Port of Indiana-Burns Harbor celebrates Indiana’s bicentennial with 200th vessel of 2016
The Port of Indiana-Burns Harbor helped Indiana celebrate its bicentennial November 29 by honoring the arrival of the shipping season’s 200th vessel, the Federal Oshima. To mark the event, the Captain of the 656-foot bulk carrier from Europe was presented a commemorative Port of Indiana “Steel Stein” by the Port Director and the Executive Director of the Indiana Bicentennial Commission.
Over 1,500 bicentennial events have been held throughout the year across Indiana, including a 3,200-mile relay in which 2,300 Hoosiers walked, ran and carried the Bicentennial Torch from the state’s first Capital in Corydon through all 92 Indiana counties to Indianapolis. The grand finale of Indiana’s year-long celebration will take place on Statehood Day, Sunday, December 11 in the Indiana Farmers Coliseum at the Indiana State Fairgrounds in Indianapolis.
“In 1816, Indiana’s founding fathers saw the potential for a Great Lakes port and extended the state’s boundary line 10 miles north giving Indiana 45 miles of Lake Michigan shoreline,” said Port Director Rick Heimann. “This foresight has given the world direct access to the Midwest by way of the Atlantic Ocean, St. Lawrence Seaway and Great Lakes. Our Lake Michigan port provides a global connection for Indiana companies and today’s arrival of the Oshima means materials for Midwest steel processors and manufacturers.”

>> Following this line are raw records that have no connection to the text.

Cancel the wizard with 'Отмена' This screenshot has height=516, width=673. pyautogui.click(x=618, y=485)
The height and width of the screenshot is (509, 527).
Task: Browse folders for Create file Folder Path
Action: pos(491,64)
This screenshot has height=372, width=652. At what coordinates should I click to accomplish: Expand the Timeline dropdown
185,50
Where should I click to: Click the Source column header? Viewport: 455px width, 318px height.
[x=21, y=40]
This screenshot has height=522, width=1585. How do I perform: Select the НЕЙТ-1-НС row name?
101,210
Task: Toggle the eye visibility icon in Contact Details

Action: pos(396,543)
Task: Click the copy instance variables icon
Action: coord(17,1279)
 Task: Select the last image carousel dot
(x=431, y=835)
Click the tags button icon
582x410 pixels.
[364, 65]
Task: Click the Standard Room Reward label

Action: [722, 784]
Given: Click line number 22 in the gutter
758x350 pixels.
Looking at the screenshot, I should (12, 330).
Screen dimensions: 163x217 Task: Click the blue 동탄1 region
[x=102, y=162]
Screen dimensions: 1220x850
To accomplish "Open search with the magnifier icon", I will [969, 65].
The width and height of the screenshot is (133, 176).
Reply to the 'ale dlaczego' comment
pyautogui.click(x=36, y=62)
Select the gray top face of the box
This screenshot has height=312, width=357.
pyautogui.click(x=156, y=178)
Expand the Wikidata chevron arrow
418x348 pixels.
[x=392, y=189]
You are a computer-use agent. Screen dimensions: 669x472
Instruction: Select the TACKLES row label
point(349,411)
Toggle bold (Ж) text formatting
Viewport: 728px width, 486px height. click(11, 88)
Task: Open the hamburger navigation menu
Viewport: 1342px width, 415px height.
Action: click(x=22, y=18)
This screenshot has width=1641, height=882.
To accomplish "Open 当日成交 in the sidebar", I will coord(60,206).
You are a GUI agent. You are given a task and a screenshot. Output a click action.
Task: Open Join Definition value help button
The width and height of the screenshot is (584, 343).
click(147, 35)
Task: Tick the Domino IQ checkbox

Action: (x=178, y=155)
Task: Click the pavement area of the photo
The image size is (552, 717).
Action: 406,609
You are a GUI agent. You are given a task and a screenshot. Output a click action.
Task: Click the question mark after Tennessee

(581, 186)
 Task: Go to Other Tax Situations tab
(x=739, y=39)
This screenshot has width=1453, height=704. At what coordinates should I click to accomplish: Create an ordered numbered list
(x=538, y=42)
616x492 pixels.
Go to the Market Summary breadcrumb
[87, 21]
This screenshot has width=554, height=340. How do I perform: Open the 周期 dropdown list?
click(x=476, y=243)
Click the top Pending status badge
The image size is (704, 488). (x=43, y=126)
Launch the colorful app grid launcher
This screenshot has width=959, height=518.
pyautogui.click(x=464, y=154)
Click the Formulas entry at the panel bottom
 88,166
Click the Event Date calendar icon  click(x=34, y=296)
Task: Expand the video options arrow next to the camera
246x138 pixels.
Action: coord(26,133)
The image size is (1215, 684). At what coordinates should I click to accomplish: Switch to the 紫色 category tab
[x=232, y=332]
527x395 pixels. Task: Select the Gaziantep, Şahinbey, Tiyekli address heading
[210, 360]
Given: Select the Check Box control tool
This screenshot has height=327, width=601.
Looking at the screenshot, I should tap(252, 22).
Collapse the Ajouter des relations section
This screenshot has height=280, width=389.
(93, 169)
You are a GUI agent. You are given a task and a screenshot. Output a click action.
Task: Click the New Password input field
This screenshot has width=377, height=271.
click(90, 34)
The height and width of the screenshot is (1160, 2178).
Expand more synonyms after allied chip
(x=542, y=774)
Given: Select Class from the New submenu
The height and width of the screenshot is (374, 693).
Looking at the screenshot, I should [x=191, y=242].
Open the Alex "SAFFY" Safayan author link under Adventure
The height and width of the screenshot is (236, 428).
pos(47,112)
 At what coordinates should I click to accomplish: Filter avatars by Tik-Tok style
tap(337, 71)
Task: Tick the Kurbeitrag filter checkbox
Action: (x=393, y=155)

Owned and operated by Fednav Limited and built in 1999, the Marshall Islands-flagged Oshima picked up its steel cargo at the Port of Antwerp in Belgium and stopped in Milwaukee before coming to the Port of Indiana. Dock workers unloaded over 12,600 tons of steel before Captain Pankaj Sah and his 22 crew members from India moved on to Thunder Bay, Ontario to load potash for a return trip to Europe.
“Indiana has always been a hub of transportation and industry,” said Perry Hammock, Executive Director of the Indiana Bicentennial Commission. “Our ports have also played a huge role in Indiana becoming a crossroads for the world. From steel and grain to wind turbines and coal, shipping is an important part of Indiana’s history and her future. We proudly honor Captain Sah and his crew for their ship being the 200th vessel to pass through Indiana’s Lake Michigan port this year.”
Heimann presented the Captain with the Ports of Indiana Steel Stein. The stein recognizes Northwest Indiana’s heritage as the “Steel Capital of North America” and the Port of Indiana as one of the top steel ports in the country for inbound and outbound shipments of steel and metal-related products. The port is home to 31 companies, including 15 steel-related businesses.
The steel shipment was unloaded by port stevedore Federal Marine Terminals with local workers from the International Longshoremen’s Association and the International Union of Operating Engineers. The private and public docks at the port handle international ships as well as Great Lakes bulk carriers up to 1,000 feet in length carrying raw materials for the steel mills. The port also provides year-round barge access to more than 20 states and the Gulf of Mexico through the Inland Waterways System.